FELLOWSHIP LAUNCH It will also revive another of the society's original objectives – ensuring the society remains relevant for generations to come – by a new fellowship scheme. Fellows will be invited to a wide range of lectures and discussions by great minds in science, art, politics and business from around the world.

EXHIBITION LAUNCH To share this amazing landmark with the public for whom the society, in effect, works a special exhibition has been launched. It is titled ‘Chasing Clouds – 175 Years of Achievement’, alluding to Anna Maria's passion for meteorology.

Launched on September 8, 2008, the exhibition will run for over five weeks in the main upstairs gallery of the Poly. It displays many of the inventions first conceived, tested or developed in Falmouth, in many cases more than 100 years ago. It was be opened by Robert Trench Fox, a direct descendant of founders.

On display is a revolutionary Berthon folding lifeboat, models of the man-engine, revolutionary steam engines and many more inventions and bright ideas fostered by the society. It also includes portraits, landscape paintings, sketches artefacts, notebooks and diaries.

"For 175 years the Royal Cornwall Polytechnic Society has been involved with the artistic, social and economic life of Cornwall.

It has provided a platform for discussion, the exhibition of new ideas in the arts and sciences and with the promotion of achievement by the people of Cornwall and beyond, said Keith Hambly-Staite, acting chairman of the RCPS.

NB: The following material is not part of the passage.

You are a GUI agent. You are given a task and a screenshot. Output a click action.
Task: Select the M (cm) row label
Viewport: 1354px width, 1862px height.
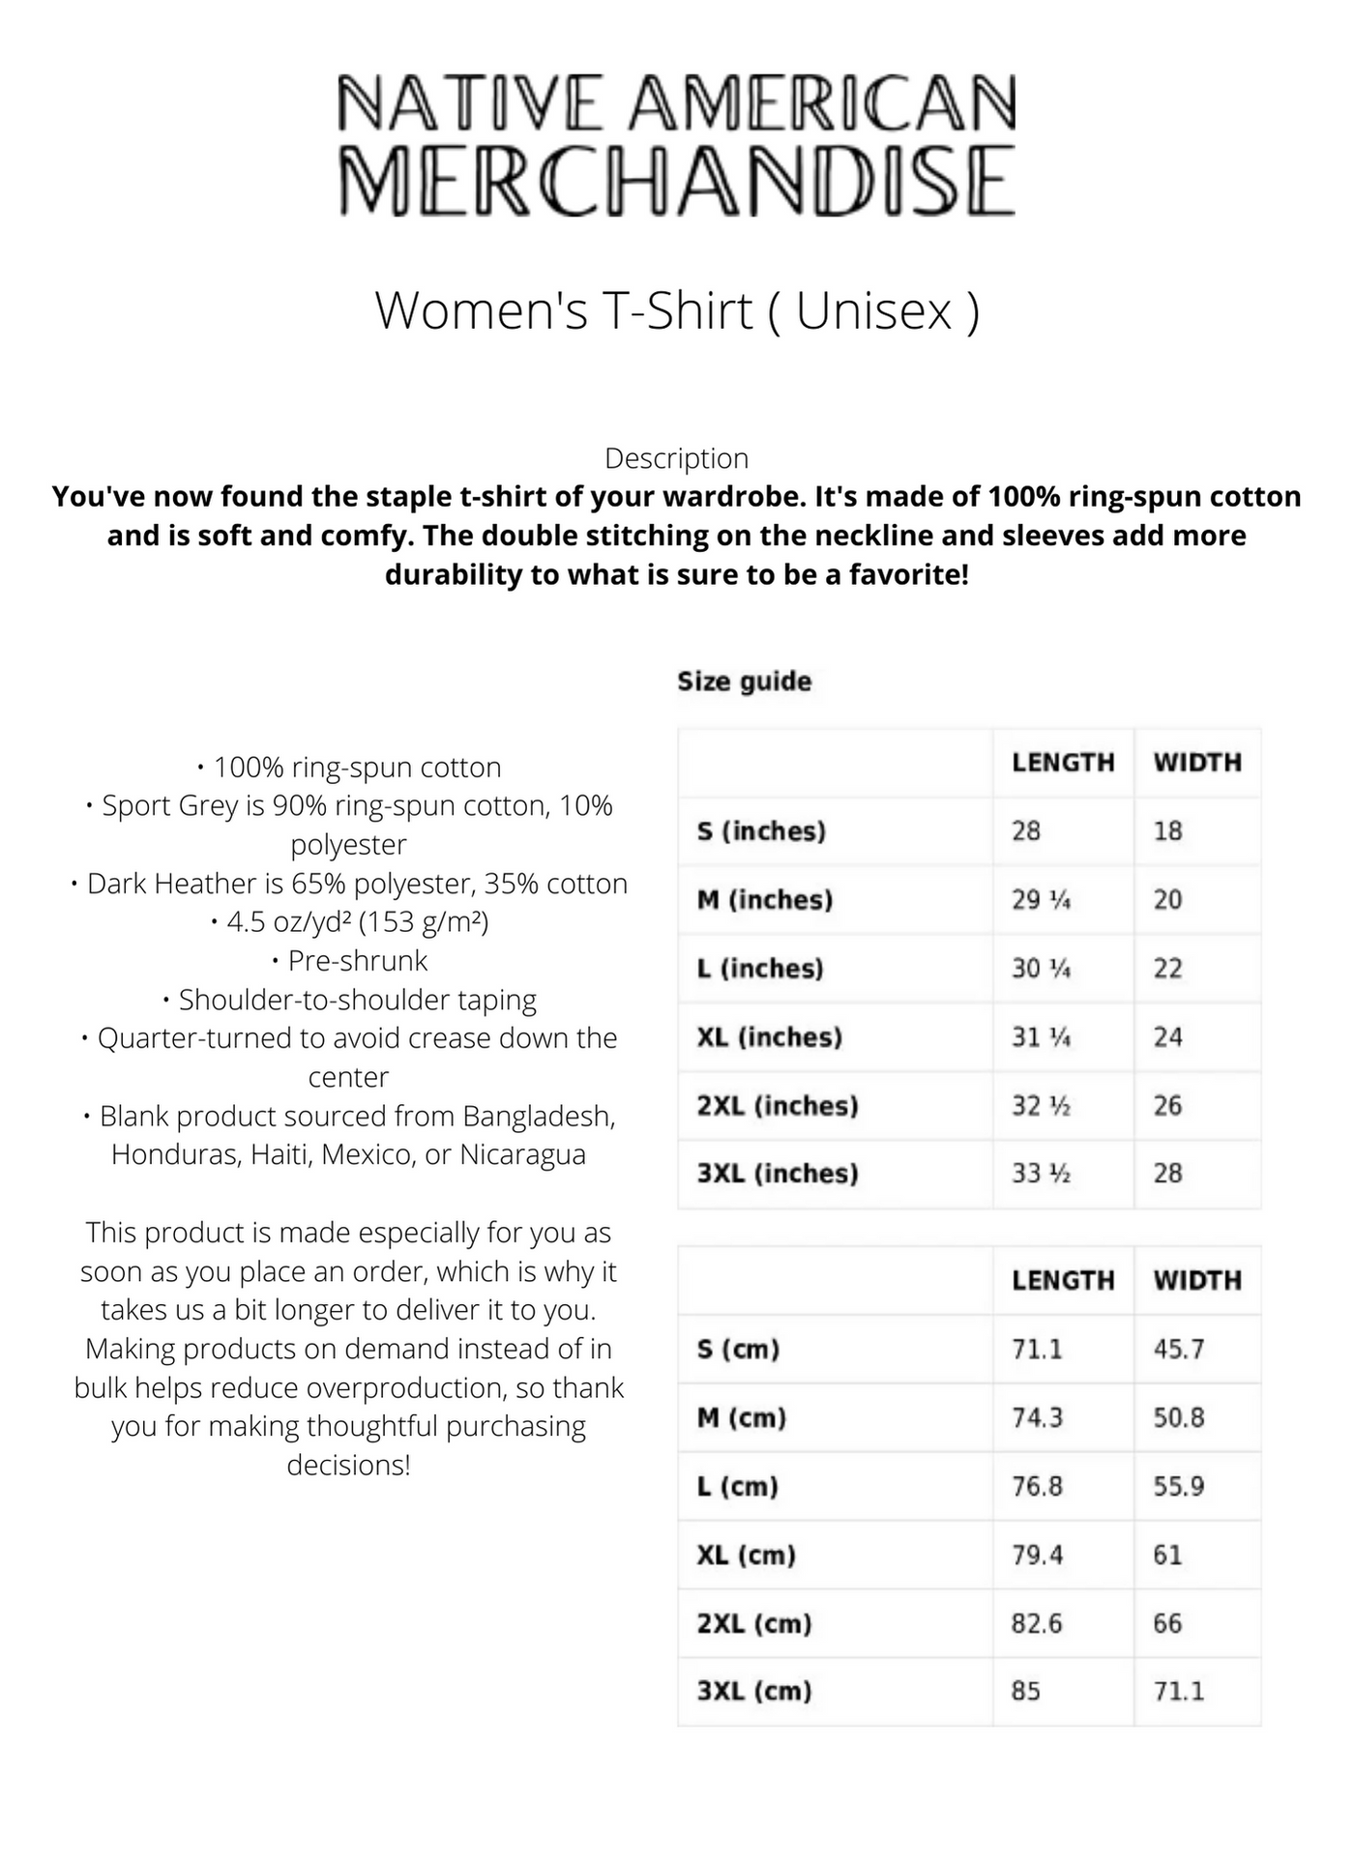point(741,1418)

"It has always been multi-disciplinary and politically independent and will continue to provide encouragement and support for artistic expression, innovation and enterprise in all walks of life as it seeks to encourage and recognize new ideas both in the arts and sciences.

"As we stand, at the beginning of the 21st Century, we want to give new emphasis to the original objectives of the society. These are to encourage enterprise by young people and the wider community as Cornwall seeks to show what it has to give to the artistic, social and economic life of the nation."

“It is our young people, whether at school, at our new university, working for themselves or employed in the emerging new business community, who will have the responsibility for shaping the Cornwall of tomorrow.

"These sentiments are as relevant to the renaissance of Cornwall today as they were in the early Nineteenth Century."